DIRECTIONS = Rewrite the lines running from the one that contains "How do I perform: Click" through the one that contains "point(1291,506)", swapping "avatar" for "profile" and changing nothing else. Leave the pictures out.

DATASET ROWS =
======

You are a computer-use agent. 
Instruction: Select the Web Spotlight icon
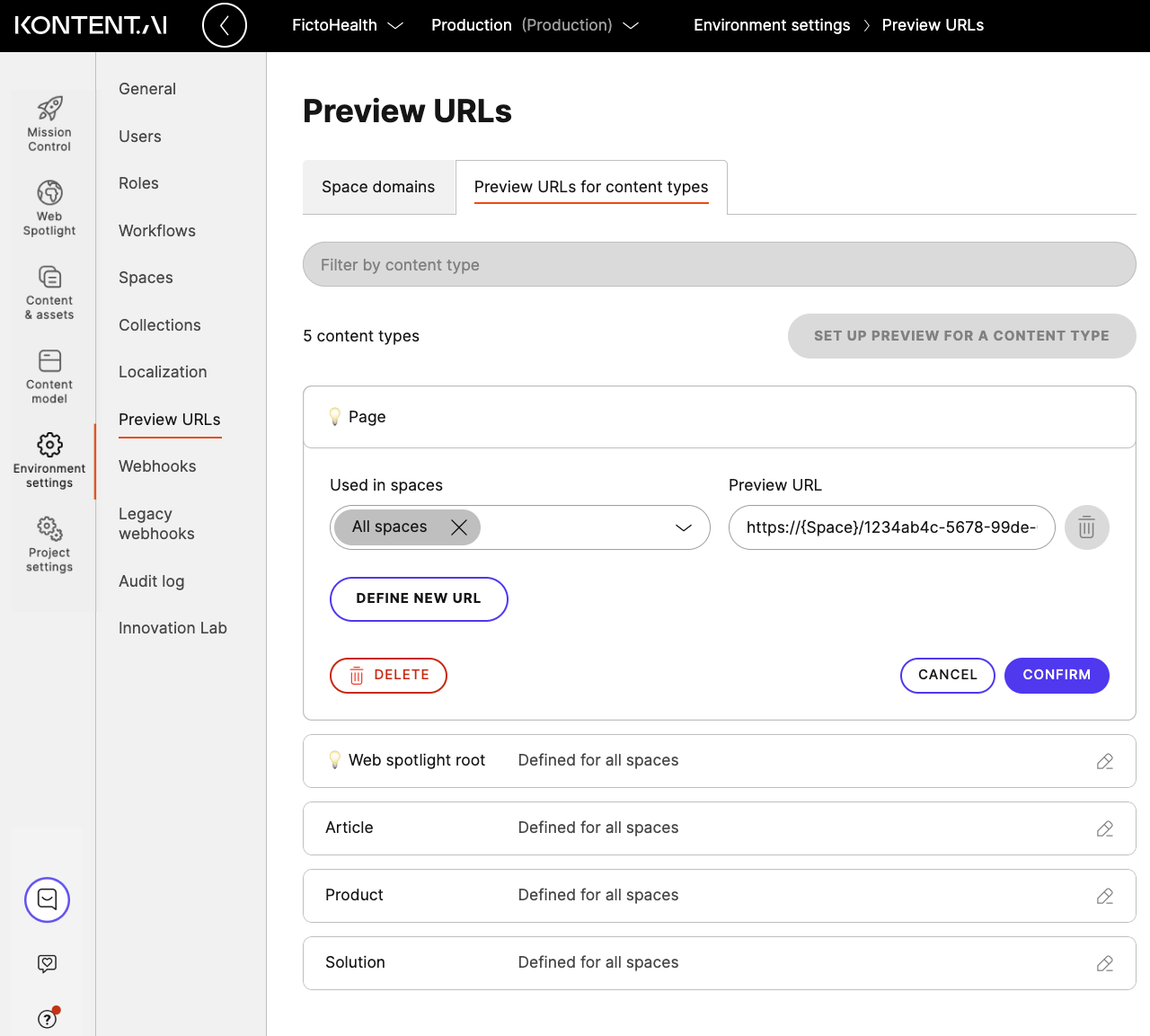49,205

======

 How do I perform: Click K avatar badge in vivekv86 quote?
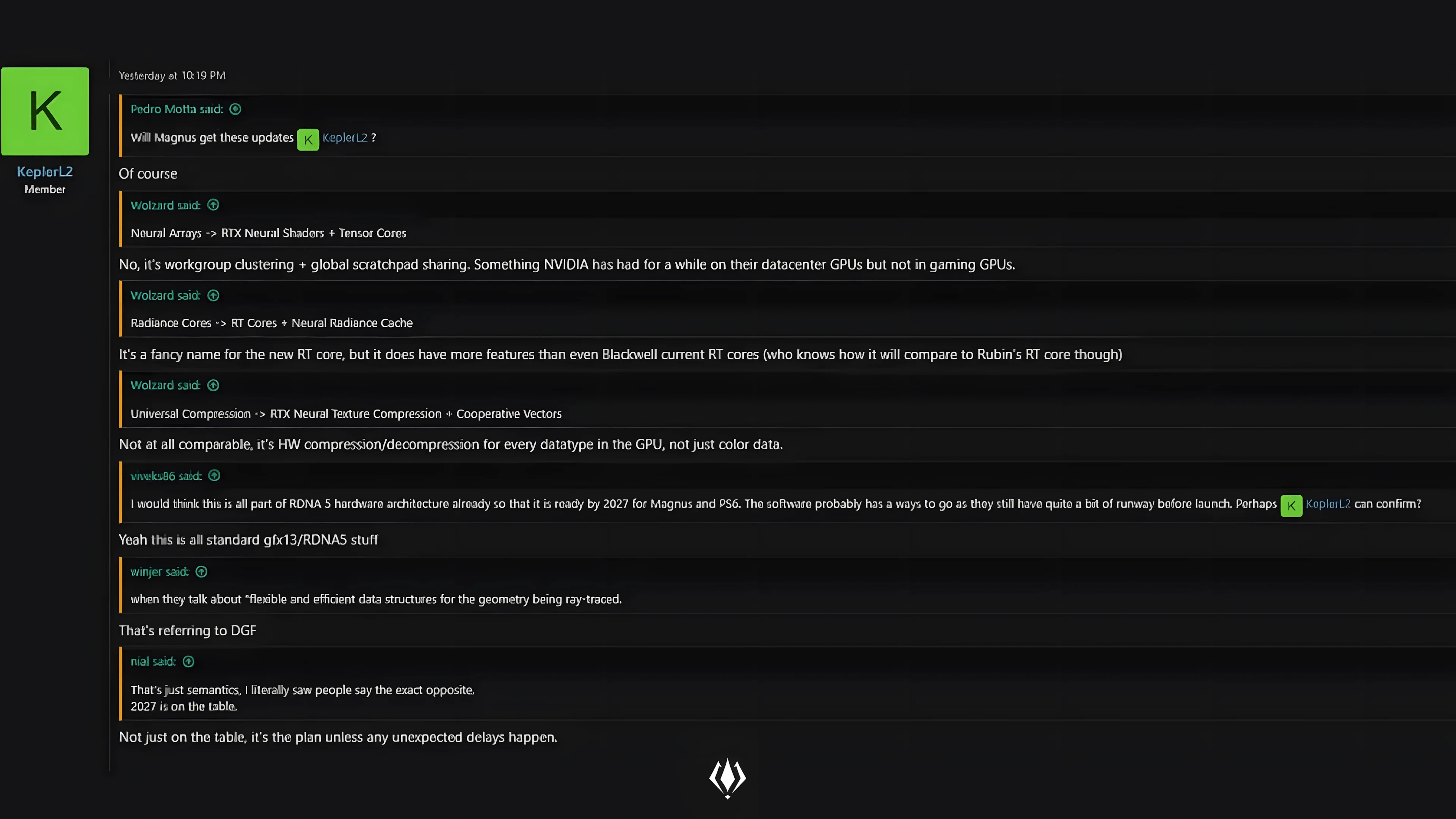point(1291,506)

======

FULL SOLUTION =
 How do I perform: Click K profile badge in vivekv86 quote?
point(1291,506)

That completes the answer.